*Task goal*
Below are some records. Retype exactly the lines from the one containing "Click 下一步(N) to proceed" through the one containing "Given: Delete selected", both included, skipping every picture.

-------- Materials provided

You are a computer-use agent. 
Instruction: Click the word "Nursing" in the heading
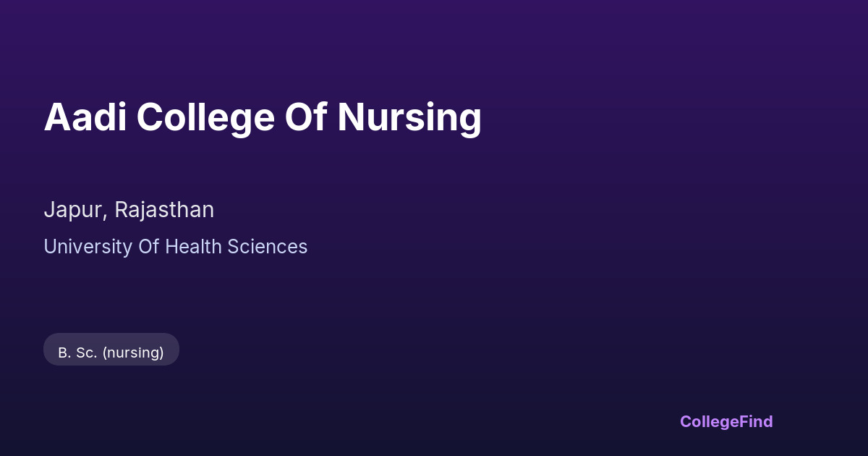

----------------
-------- Materials provided

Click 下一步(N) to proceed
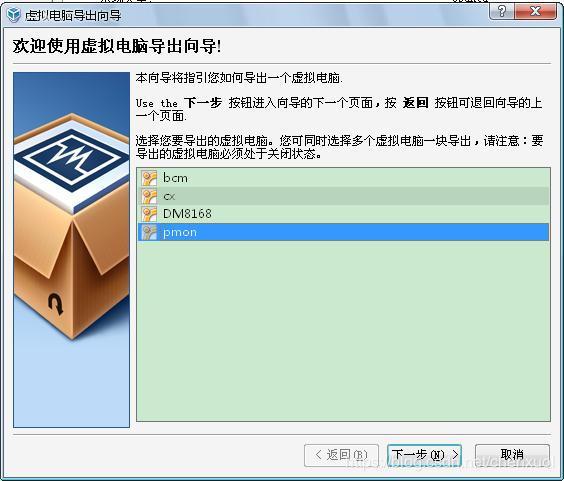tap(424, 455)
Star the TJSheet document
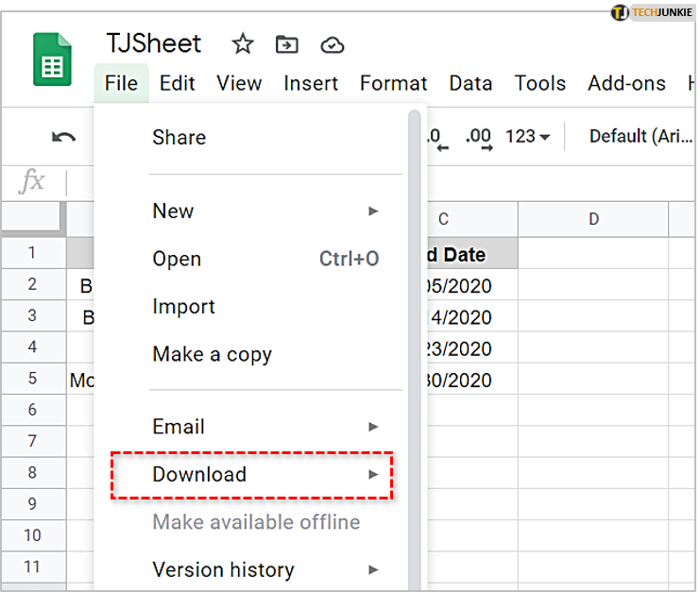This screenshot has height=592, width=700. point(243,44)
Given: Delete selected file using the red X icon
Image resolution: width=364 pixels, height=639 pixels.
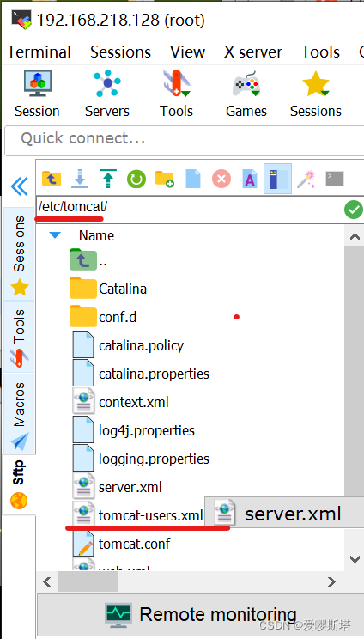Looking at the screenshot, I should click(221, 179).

----------------
-------- Materials provided

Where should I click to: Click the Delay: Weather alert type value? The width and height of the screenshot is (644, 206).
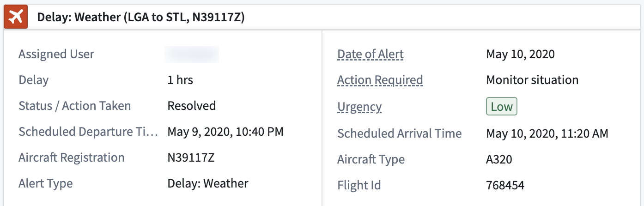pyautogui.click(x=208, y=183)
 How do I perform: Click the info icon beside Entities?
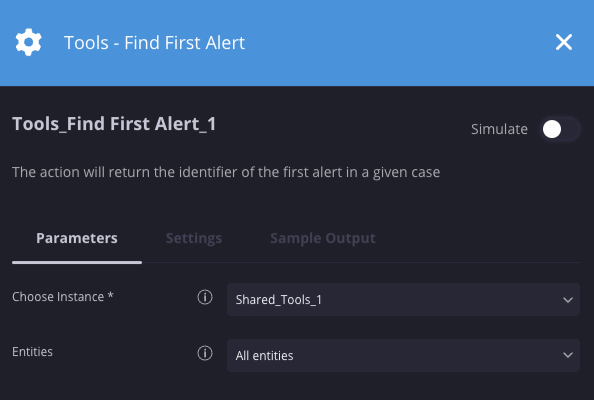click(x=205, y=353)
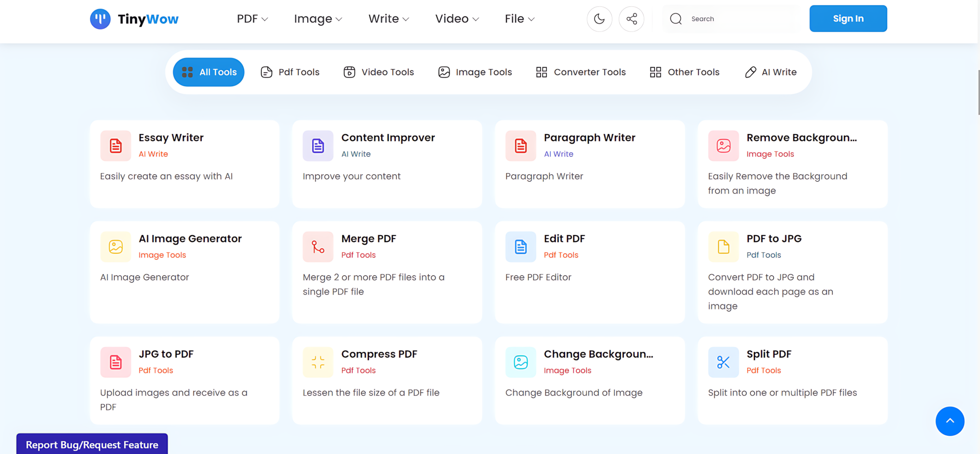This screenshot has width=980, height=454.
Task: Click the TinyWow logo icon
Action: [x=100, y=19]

----------------

*Response below*
Click 下一步(N) to proceed
tap(424, 455)
Star the TJSheet document
This screenshot has height=592, width=700. point(243,44)
Given: Delete selected file using the red X icon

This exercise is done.